Work task ::
Each line below should be restated word for word.

┄┄┄┄┄┄┄┄┄┄

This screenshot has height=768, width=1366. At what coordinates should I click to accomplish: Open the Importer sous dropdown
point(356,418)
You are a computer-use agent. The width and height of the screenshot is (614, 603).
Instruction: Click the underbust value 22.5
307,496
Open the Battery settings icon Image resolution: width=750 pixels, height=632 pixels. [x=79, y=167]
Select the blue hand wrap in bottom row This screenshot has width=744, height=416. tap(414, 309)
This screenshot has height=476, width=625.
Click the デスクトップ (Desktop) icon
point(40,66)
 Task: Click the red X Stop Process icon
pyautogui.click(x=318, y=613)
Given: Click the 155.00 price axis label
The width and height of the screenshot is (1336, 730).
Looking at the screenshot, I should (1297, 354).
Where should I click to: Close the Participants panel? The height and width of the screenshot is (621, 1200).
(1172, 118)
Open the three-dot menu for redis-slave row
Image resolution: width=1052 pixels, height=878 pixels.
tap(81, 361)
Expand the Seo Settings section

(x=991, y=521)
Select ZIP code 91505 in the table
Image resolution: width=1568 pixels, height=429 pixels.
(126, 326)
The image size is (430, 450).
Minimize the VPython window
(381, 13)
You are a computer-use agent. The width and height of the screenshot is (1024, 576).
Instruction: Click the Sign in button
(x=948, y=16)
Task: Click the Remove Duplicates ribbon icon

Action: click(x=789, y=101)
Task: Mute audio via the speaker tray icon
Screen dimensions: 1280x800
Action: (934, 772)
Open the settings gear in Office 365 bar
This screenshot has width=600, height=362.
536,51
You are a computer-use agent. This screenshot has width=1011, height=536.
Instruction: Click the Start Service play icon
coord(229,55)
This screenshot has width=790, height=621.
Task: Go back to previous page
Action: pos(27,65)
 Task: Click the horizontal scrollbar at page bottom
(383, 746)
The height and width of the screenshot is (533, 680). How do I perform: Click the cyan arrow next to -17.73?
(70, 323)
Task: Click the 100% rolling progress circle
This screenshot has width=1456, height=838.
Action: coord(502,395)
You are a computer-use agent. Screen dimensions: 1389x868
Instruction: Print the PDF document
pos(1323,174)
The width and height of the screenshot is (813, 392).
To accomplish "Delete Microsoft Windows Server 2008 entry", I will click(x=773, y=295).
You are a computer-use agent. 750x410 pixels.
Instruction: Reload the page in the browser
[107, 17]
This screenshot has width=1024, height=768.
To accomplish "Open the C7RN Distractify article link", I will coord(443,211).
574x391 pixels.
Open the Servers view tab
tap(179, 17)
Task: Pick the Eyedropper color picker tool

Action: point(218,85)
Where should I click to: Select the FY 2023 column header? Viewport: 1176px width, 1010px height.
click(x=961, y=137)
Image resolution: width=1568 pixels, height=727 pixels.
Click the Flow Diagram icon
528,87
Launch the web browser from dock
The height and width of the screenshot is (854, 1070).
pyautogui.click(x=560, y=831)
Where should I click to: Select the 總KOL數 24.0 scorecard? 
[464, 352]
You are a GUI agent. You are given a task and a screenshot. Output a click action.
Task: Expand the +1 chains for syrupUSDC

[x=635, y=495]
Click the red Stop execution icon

┄┄┄┄┄┄┄┄┄┄

Exercise result ::
This screenshot has height=768, width=1366. At what coordinates should I click to accomplish: Open the Importer sous dropdown
point(356,418)
You are a computer-use agent. The width and height of the screenshot is (614, 603).
Instruction: Click the underbust value 22.5
307,496
Open the Battery settings icon Image resolution: width=750 pixels, height=632 pixels. [x=79, y=167]
Select the blue hand wrap in bottom row This screenshot has width=744, height=416. tap(414, 309)
This screenshot has height=476, width=625.
Click the デスクトップ (Desktop) icon
point(40,66)
 Task: Click the red X Stop Process icon
pyautogui.click(x=318, y=613)
Given: Click the 155.00 price axis label
The width and height of the screenshot is (1336, 730).
Looking at the screenshot, I should (1297, 354).
Where should I click to: Close the Participants panel? The height and width of the screenshot is (621, 1200).
(1172, 118)
Open the three-dot menu for redis-slave row
Image resolution: width=1052 pixels, height=878 pixels.
tap(81, 361)
Expand the Seo Settings section

(x=991, y=521)
Select ZIP code 91505 in the table
Image resolution: width=1568 pixels, height=429 pixels.
(126, 326)
The image size is (430, 450).
Minimize the VPython window
(381, 13)
You are a computer-use agent. The width and height of the screenshot is (1024, 576).
Instruction: Click the Sign in button
(x=948, y=16)
Task: Click the Remove Duplicates ribbon icon

Action: click(x=789, y=101)
Task: Mute audio via the speaker tray icon
Screen dimensions: 1280x800
Action: (934, 772)
Open the settings gear in Office 365 bar
This screenshot has width=600, height=362.
536,51
You are a computer-use agent. This screenshot has width=1011, height=536.
Instruction: Click the Start Service play icon
coord(229,55)
This screenshot has width=790, height=621.
Task: Go back to previous page
Action: pos(27,65)
 Task: Click the horizontal scrollbar at page bottom
(383, 746)
The height and width of the screenshot is (533, 680). How do I perform: Click the cyan arrow next to -17.73?
(70, 323)
Task: Click the 100% rolling progress circle
This screenshot has width=1456, height=838.
Action: coord(502,395)
You are a computer-use agent. Screen dimensions: 1389x868
Instruction: Print the PDF document
pos(1323,174)
The width and height of the screenshot is (813, 392).
To accomplish "Delete Microsoft Windows Server 2008 entry", I will click(x=773, y=295).
You are a computer-use agent. 750x410 pixels.
Instruction: Reload the page in the browser
[107, 17]
This screenshot has width=1024, height=768.
To accomplish "Open the C7RN Distractify article link", I will coord(443,211).
574x391 pixels.
Open the Servers view tab
tap(179, 17)
Task: Pick the Eyedropper color picker tool

Action: point(218,85)
Where should I click to: Select the FY 2023 column header? Viewport: 1176px width, 1010px height.
click(x=961, y=137)
Image resolution: width=1568 pixels, height=727 pixels.
Click the Flow Diagram icon
528,87
Launch the web browser from dock
The height and width of the screenshot is (854, 1070).
pyautogui.click(x=560, y=831)
Where should I click to: Select the 總KOL數 24.0 scorecard? 
[464, 352]
You are a GUI agent. You are given a task and a screenshot. Output a click action.
Task: Expand the +1 chains for syrupUSDC

[x=635, y=495]
Click the red Stop execution icon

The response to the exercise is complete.